### AVAILABLE DATA ###
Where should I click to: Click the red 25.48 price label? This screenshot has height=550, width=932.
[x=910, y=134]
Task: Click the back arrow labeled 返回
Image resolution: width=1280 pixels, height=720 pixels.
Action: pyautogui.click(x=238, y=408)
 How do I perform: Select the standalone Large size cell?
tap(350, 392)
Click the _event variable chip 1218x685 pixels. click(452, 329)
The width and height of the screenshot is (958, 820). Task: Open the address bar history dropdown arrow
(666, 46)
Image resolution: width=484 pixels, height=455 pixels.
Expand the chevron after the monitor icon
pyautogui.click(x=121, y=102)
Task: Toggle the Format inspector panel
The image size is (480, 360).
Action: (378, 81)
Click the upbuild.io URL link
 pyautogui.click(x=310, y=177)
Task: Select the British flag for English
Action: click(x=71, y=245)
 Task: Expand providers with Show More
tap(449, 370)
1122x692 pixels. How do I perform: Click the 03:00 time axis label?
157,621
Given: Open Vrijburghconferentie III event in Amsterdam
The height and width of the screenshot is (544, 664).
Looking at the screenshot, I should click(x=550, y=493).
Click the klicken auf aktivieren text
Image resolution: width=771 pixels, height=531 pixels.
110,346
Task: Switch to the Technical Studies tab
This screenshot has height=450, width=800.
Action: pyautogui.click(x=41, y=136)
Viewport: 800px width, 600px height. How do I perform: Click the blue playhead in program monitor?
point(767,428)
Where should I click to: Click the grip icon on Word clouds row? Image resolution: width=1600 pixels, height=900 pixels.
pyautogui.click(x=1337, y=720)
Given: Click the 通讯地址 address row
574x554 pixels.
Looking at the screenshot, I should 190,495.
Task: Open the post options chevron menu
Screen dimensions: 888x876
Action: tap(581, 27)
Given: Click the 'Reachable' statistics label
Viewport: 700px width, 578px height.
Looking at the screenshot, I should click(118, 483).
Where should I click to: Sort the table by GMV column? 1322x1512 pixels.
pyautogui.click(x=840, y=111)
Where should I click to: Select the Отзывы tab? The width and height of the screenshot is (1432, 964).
###
__TASK DIRECTIONS__: Check each line above for the string "Given" and copy those that have it.

__TASK OUTPUT__:
Given: Open Vrijburghconferentie III event in Amsterdam
Given: Click the 通讯地址 address row
Given: Click the 'Reachable' statistics label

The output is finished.